- WORK INSTRUCTION -
Repeat every entry word for word; omit all pictures.

- SOURCE DATA -
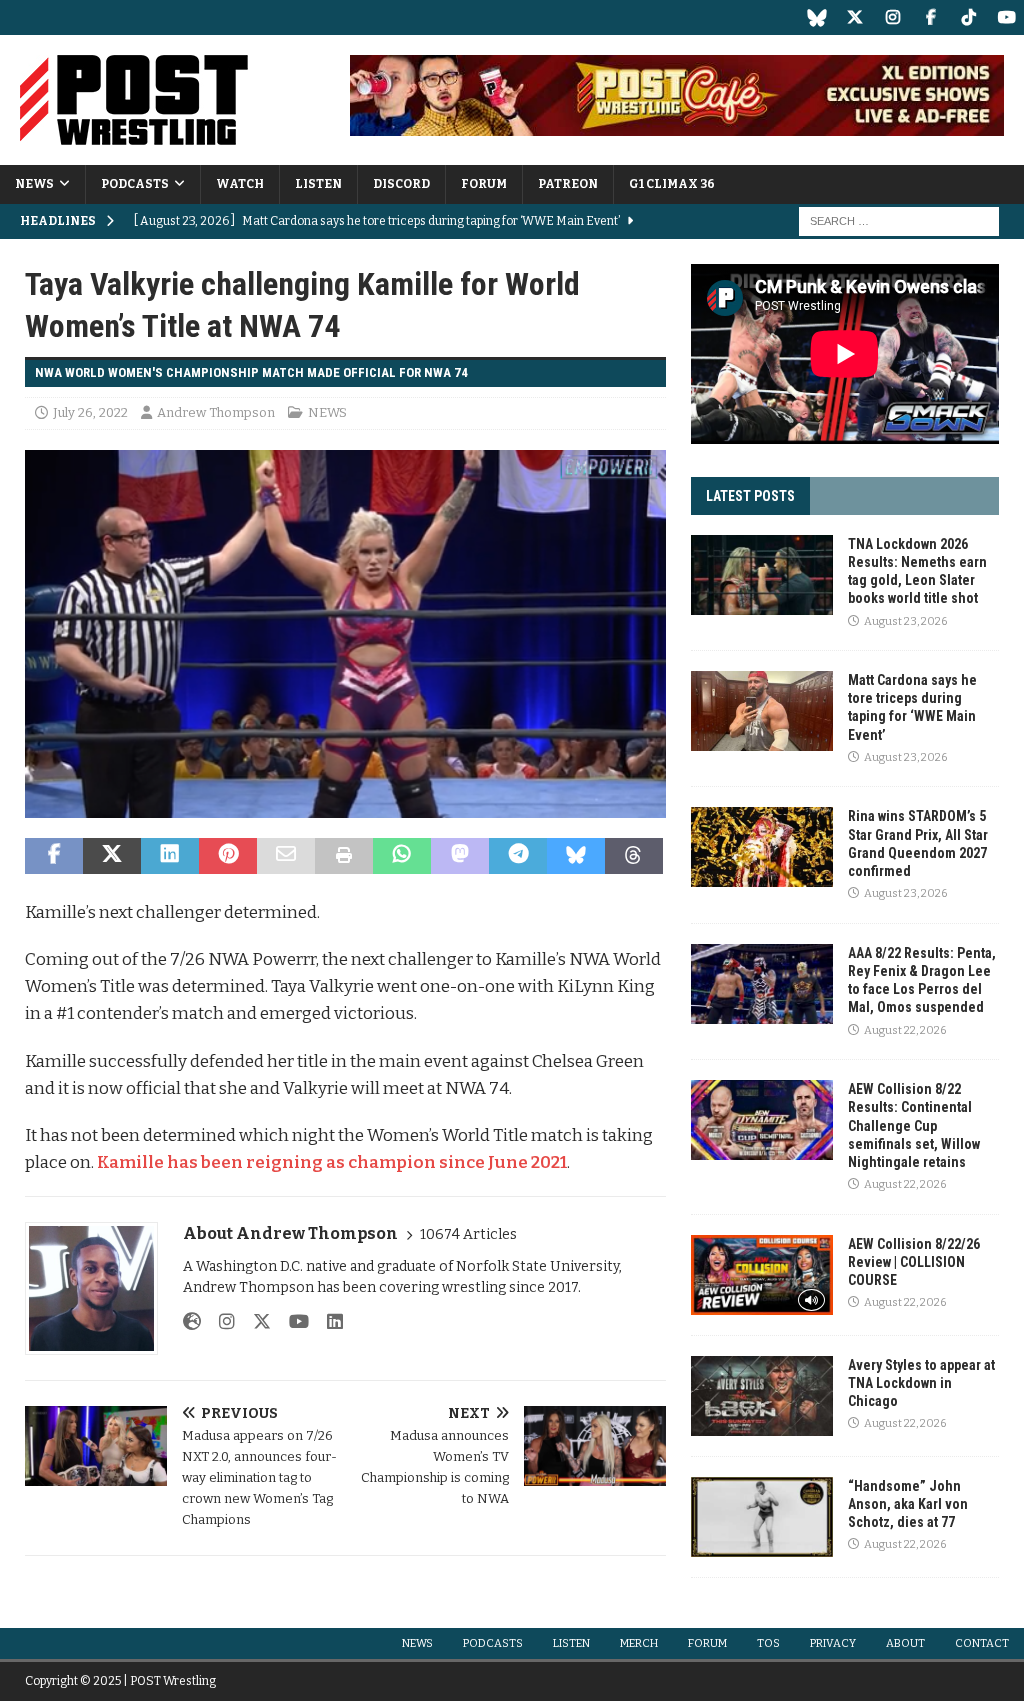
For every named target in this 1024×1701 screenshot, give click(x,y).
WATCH (240, 184)
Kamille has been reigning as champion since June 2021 (332, 1162)
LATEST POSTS (750, 496)
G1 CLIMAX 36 (672, 184)
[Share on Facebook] (54, 856)
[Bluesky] (816, 17)
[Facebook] (930, 17)
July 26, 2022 (90, 412)
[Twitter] (854, 17)
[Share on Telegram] (518, 856)
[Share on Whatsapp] (402, 856)
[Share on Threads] (634, 856)
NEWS (34, 184)
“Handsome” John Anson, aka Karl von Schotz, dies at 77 (908, 1504)
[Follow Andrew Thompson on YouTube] (291, 1322)
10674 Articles (468, 1234)
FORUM (484, 184)
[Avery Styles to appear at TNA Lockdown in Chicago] (762, 1396)
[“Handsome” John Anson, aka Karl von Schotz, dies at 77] (762, 1517)
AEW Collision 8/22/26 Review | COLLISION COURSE (914, 1262)
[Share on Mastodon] (460, 856)
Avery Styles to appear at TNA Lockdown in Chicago (921, 1383)
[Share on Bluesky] (576, 856)
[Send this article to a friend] (286, 856)
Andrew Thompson (216, 412)
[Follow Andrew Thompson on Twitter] (254, 1322)
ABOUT (905, 1643)
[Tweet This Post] (112, 856)
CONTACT (982, 1643)
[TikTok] (968, 17)
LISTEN (318, 184)
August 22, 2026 (905, 1030)
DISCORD (401, 184)
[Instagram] (892, 17)
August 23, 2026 (905, 621)
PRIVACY (833, 1643)
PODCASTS (135, 184)
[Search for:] (899, 220)
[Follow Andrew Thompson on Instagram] (219, 1322)
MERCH (639, 1643)
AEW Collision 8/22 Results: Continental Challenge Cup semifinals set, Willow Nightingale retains (914, 1125)
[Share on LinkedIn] (170, 856)
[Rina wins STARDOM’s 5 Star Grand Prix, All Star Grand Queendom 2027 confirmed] (762, 847)
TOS (768, 1643)
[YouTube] (1006, 17)
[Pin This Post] (228, 856)
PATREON (568, 184)
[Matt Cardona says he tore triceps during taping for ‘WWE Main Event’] (762, 711)
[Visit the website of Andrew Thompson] (192, 1322)
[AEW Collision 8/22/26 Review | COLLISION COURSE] (762, 1275)
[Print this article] (344, 856)
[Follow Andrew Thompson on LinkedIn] (327, 1322)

- ANSWER SPACE -
For every named target in this 1024×1701 screenshot, give click(x,y).
WATCH (240, 184)
Kamille has been reigning as champion since June 2021 (332, 1162)
LATEST POSTS (750, 496)
G1 CLIMAX 36 (672, 184)
[Share on Facebook] (54, 856)
[Bluesky] (816, 17)
[Facebook] (930, 17)
July 26, 2022 (90, 412)
[Twitter] (854, 17)
[Share on Telegram] (518, 856)
[Share on Whatsapp] (402, 856)
[Share on Threads] (634, 856)
NEWS (34, 184)
“Handsome” John Anson, aka Karl von Schotz, dies at 77 (908, 1504)
[Follow Andrew Thompson on YouTube] (291, 1322)
10674 Articles (468, 1234)
FORUM (484, 184)
[Avery Styles to appear at TNA Lockdown in Chicago] (762, 1396)
[“Handsome” John Anson, aka Karl von Schotz, dies at 77] (762, 1517)
AEW Collision 8/22/26 Review | COLLISION COURSE (914, 1262)
[Share on Mastodon] (460, 856)
Avery Styles to appear at TNA Lockdown in Chicago (921, 1383)
[Share on Bluesky] (576, 856)
[Send this article to a friend] (286, 856)
Andrew Thompson (216, 412)
[Follow Andrew Thompson on Twitter] (254, 1322)
ABOUT (905, 1643)
[Tweet This Post] (112, 856)
CONTACT (982, 1643)
[TikTok] (968, 17)
LISTEN (318, 184)
August 22, 2026 (905, 1030)
DISCORD (401, 184)
[Instagram] (892, 17)
August 23, 2026 (905, 621)
PRIVACY (833, 1643)
PODCASTS (135, 184)
[Search for:] (899, 220)
[Follow Andrew Thompson on Instagram] (219, 1322)
MERCH (639, 1643)
AEW Collision 8/22 Results: Continental Challenge Cup semifinals set, Willow Nightingale retains (914, 1125)
[Share on LinkedIn] (170, 856)
[Rina wins STARDOM’s 5 Star Grand Prix, All Star Grand Queendom 2027 confirmed] (762, 847)
TOS (768, 1643)
[YouTube] (1006, 17)
[Pin This Post] (228, 856)
PATREON (568, 184)
[Matt Cardona says he tore triceps during taping for ‘WWE Main Event’] (762, 711)
[Visit the website of Andrew Thompson] (192, 1322)
[AEW Collision 8/22/26 Review | COLLISION COURSE] (762, 1275)
[Print this article] (344, 856)
[Follow Andrew Thompson on LinkedIn] (327, 1322)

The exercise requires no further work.